Q10: What happens in Phases I–III of clinical research? (6)
- Phase I – Test safety, dosage, and PK in 20–100 healthy volunteers.
- Phase II – Assess efficacy and side effects in 100–500 patients.
- Phase III – Confirm results in 1,000–5,000 patients; compare with existing therapies.
- All phases follow GCP (Good Clinical Practice).
- Trials include controls, randomisation, and blinding to reduce bias.
- All data used for New Drug Application (NDA) submission.
Q9: What must occur before moving a drug to clinical trials? (4)

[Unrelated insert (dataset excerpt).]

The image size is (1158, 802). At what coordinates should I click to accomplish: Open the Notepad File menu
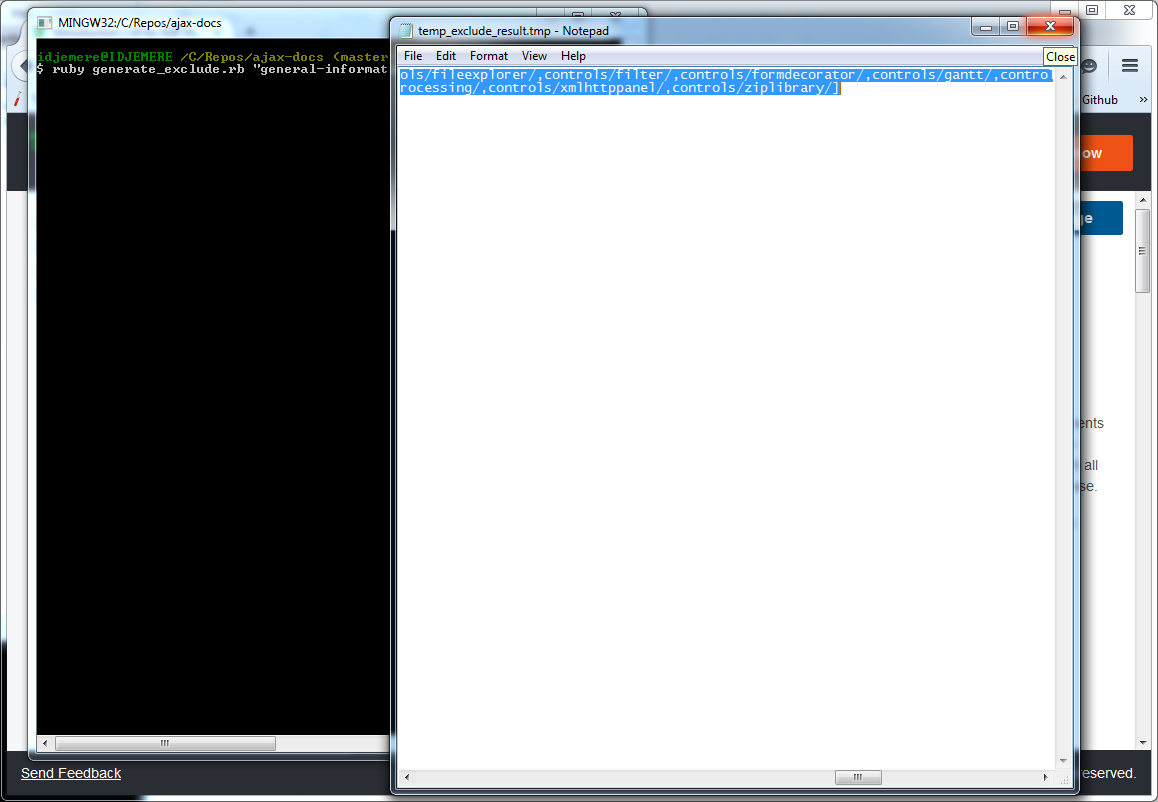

- Submission of IND (Investigational New Drug) application.
- Design of clinical protocols (phases, dosing, endpoints).
- Define eligibility criteria and sample sizes.
- Approval from regulatory authorities (FDA, MHRA, EMA).
Q12: Why do many drug candidates fail or slow down in development? (7)
- Poor pharmacokinetics (e.g. low bioavailability).
- Toxicity issues identified in preclinical or clinical stages.
- Lack of efficacy in target population.
- Market-related concerns (cost, competition).
- Synthetic complexity – hard to manufacture.
- Ambiguous toxicology findings.
- Target has limited therapeutic window or disease is too complex.
Q11: What information is included in a New Drug Application (NDA)? (5)
- Full clinical trial data from Phases I–III.
- Reports on toxicity, pharmacokinetics, and efficacy.
- Proposed labeling and usage instructions.
- Safety updates and drug abuse potential.
- Patent, compliance, and manufacturing details.
Q13: What was the TGN1412 disaster and what did it teach us? (3)
- TGN1412 – anti-CD28 superagonist tested in humans in 2006.
- Caused cytokine storm in all 6 volunteers at Northwick Park, UK.
- Highlighted the critical gap between animal models and human immune response – led to updated regulations for first-in-human trials.